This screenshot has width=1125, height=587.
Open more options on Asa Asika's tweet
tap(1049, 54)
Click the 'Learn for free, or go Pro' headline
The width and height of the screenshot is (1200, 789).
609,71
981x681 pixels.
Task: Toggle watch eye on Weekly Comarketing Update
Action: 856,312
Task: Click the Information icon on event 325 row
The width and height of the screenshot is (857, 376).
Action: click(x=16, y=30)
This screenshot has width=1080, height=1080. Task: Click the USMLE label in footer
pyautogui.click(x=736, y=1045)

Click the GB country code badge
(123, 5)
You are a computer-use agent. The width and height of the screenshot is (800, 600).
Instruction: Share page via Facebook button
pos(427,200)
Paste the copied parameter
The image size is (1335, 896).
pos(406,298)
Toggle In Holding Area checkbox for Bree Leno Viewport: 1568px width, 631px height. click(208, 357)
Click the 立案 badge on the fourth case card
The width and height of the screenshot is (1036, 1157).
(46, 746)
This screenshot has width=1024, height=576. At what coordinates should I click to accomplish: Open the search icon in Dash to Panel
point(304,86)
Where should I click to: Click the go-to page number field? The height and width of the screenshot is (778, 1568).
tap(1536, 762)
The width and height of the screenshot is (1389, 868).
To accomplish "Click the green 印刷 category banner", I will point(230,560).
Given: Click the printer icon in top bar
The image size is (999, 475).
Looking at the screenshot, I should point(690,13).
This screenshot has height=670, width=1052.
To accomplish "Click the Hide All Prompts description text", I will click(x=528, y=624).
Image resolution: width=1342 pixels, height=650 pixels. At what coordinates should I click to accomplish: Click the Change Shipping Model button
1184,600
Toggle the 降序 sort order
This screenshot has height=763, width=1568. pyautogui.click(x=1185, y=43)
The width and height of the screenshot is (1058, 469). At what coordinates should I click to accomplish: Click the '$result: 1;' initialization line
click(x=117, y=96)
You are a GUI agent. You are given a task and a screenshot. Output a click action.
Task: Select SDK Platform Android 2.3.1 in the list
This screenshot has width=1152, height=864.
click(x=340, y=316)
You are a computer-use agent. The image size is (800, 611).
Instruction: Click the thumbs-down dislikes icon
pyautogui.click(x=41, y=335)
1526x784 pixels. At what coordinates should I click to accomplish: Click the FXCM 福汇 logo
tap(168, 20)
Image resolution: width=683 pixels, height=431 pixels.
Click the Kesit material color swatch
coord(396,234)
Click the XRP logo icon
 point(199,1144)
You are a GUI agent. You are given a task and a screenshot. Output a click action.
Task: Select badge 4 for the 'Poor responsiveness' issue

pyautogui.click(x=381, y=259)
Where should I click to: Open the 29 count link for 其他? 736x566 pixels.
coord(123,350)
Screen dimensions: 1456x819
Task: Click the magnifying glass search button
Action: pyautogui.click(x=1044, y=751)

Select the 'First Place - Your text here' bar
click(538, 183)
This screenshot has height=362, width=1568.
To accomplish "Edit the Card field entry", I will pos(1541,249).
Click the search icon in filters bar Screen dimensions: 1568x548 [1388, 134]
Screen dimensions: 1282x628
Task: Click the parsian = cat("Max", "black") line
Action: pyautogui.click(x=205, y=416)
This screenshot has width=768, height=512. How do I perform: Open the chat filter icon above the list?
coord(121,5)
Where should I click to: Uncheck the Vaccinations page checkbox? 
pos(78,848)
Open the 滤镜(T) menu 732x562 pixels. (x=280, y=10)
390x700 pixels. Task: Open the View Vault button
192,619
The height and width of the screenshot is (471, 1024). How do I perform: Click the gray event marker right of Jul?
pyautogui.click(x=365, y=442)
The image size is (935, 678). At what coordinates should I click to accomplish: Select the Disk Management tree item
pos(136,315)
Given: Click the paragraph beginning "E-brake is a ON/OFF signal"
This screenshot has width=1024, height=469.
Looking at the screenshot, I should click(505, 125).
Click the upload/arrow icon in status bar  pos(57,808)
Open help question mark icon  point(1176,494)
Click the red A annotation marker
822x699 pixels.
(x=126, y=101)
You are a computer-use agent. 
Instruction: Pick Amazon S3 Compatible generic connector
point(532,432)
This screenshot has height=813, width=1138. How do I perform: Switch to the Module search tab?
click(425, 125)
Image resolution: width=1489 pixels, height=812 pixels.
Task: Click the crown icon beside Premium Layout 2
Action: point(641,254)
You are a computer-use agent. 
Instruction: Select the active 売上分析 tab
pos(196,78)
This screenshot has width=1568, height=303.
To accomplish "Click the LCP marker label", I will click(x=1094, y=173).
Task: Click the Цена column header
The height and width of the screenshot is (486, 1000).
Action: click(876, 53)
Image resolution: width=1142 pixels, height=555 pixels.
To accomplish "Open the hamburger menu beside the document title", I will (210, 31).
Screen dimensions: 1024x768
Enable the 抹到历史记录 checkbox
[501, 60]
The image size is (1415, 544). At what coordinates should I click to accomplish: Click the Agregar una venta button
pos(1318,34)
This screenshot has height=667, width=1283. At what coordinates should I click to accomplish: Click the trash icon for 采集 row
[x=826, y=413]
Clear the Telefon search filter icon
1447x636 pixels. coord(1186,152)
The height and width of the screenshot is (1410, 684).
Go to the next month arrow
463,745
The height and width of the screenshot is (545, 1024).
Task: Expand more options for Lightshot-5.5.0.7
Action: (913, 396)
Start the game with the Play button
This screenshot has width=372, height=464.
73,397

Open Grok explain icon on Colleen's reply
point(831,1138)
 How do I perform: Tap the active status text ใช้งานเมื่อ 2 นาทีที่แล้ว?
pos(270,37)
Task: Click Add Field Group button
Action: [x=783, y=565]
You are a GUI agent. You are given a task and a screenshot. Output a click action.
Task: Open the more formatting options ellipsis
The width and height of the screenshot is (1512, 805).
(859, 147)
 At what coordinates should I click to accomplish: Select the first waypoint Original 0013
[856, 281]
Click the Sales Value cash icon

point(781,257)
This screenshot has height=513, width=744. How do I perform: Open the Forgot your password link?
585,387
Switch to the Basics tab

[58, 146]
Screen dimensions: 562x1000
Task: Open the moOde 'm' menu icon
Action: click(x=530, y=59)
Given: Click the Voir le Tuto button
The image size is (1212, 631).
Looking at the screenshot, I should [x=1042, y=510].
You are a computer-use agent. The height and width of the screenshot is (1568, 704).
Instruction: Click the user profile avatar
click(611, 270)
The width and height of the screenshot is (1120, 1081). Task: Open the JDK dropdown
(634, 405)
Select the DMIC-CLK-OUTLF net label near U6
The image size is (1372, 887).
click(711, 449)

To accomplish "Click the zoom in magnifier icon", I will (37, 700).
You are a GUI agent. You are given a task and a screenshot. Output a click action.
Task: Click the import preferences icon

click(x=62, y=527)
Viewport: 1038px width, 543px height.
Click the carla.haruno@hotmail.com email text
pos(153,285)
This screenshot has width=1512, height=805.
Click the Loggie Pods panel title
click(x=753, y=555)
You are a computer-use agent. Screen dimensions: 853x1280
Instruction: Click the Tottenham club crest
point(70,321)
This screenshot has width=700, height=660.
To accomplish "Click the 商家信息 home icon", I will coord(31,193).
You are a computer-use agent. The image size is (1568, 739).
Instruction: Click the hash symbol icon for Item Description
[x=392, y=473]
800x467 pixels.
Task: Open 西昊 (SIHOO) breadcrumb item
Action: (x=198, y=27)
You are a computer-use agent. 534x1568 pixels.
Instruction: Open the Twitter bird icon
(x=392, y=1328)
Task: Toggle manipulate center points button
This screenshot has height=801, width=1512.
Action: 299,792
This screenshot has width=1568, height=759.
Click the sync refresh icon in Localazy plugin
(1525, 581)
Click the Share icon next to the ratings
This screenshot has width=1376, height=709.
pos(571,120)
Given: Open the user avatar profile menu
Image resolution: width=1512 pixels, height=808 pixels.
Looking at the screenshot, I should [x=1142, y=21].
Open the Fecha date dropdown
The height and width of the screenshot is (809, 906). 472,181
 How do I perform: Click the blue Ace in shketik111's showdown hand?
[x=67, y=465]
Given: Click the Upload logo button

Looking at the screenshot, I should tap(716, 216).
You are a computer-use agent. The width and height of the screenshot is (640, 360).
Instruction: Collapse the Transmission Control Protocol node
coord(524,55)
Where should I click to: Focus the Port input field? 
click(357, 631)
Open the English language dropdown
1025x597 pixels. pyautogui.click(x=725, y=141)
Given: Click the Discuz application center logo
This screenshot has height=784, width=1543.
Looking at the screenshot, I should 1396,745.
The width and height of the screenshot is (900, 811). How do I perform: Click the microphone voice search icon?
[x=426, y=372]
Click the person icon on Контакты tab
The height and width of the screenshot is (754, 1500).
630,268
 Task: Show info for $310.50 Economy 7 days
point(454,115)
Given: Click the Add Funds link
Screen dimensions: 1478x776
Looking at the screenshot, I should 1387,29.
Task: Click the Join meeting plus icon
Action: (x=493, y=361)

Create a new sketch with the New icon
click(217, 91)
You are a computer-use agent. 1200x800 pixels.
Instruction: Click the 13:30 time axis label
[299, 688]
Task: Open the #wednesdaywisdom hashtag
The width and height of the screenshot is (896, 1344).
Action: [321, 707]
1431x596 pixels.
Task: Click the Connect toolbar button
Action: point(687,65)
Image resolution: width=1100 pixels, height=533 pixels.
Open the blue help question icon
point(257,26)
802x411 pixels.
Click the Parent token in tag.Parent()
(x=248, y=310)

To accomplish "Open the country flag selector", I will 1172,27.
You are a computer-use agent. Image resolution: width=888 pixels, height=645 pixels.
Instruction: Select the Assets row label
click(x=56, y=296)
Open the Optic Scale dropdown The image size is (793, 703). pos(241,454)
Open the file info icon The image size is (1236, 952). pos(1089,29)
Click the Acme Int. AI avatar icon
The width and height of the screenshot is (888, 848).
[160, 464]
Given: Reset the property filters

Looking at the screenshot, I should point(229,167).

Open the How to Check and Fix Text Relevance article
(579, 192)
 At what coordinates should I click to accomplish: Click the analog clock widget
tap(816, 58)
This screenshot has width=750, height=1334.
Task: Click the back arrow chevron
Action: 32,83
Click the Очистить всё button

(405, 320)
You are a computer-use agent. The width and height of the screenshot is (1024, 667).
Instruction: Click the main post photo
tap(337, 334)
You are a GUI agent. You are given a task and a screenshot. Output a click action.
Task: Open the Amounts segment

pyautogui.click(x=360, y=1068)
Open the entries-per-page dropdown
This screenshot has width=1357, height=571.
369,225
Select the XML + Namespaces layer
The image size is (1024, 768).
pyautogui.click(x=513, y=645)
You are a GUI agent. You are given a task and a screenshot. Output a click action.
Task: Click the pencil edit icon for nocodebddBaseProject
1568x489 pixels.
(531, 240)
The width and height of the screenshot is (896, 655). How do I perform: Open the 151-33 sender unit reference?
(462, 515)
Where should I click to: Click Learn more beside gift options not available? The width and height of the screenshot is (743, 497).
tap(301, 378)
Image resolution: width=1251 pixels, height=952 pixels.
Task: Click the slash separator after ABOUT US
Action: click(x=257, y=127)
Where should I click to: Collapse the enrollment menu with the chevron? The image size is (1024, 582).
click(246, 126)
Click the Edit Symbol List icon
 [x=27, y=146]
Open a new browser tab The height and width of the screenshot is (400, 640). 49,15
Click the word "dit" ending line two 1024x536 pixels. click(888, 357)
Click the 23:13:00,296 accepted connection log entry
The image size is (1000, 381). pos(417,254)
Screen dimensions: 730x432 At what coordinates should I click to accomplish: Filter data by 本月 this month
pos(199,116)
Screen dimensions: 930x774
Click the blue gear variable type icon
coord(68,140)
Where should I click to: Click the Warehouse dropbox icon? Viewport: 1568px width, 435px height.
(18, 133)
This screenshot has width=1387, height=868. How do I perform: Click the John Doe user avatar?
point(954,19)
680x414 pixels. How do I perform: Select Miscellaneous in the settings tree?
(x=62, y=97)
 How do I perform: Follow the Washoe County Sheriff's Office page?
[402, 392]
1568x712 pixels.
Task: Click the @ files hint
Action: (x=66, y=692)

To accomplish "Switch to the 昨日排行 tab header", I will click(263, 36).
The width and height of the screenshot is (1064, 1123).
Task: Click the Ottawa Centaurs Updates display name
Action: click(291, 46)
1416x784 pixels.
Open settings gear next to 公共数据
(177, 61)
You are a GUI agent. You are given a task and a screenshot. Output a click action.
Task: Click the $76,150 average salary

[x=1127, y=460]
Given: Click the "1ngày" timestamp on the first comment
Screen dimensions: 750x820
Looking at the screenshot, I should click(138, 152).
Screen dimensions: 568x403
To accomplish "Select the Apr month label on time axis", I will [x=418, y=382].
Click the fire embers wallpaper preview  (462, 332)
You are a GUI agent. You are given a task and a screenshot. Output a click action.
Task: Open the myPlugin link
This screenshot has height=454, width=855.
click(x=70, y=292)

___

# [TASK INSTRUCTIONS]
The response must hold only the lines above from the line with "This screenshot has width=768, height=512." through the line with "Click the upload/arrow", each copied exactly, both ends kept.

# [FINISHED EXERCISE]
This screenshot has width=768, height=512. How do I perform: Open the chat filter icon above the list?
coord(121,5)
Where should I click to: Uncheck the Vaccinations page checkbox? 
pos(78,848)
Open the 滤镜(T) menu 732x562 pixels. (x=280, y=10)
390x700 pixels. Task: Open the View Vault button
192,619
The height and width of the screenshot is (471, 1024). How do I perform: Click the gray event marker right of Jul?
pyautogui.click(x=365, y=442)
The image size is (935, 678). At what coordinates should I click to accomplish: Select the Disk Management tree item
pos(136,315)
Given: Click the paragraph beginning "E-brake is a ON/OFF signal"
This screenshot has width=1024, height=469.
Looking at the screenshot, I should click(505, 125).
Click the upload/arrow icon in status bar  pos(57,808)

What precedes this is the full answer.